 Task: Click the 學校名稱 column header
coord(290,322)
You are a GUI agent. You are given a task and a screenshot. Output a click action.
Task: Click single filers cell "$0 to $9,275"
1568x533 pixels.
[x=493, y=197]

* **Directions for this task**
Can you rewrite each line of the listing above as a JSON list of strings, one string per line, with any blank lines left out?

* **Final result**
[
  " Task: Click the 學校名稱 column header",
  "coord(290,322)",
  "You are a GUI agent. You are given a task and a screenshot. Output a click action.",
  "Task: Click single filers cell \"$0 to $9,275\"",
  "1568x533 pixels.",
  "[x=493, y=197]"
]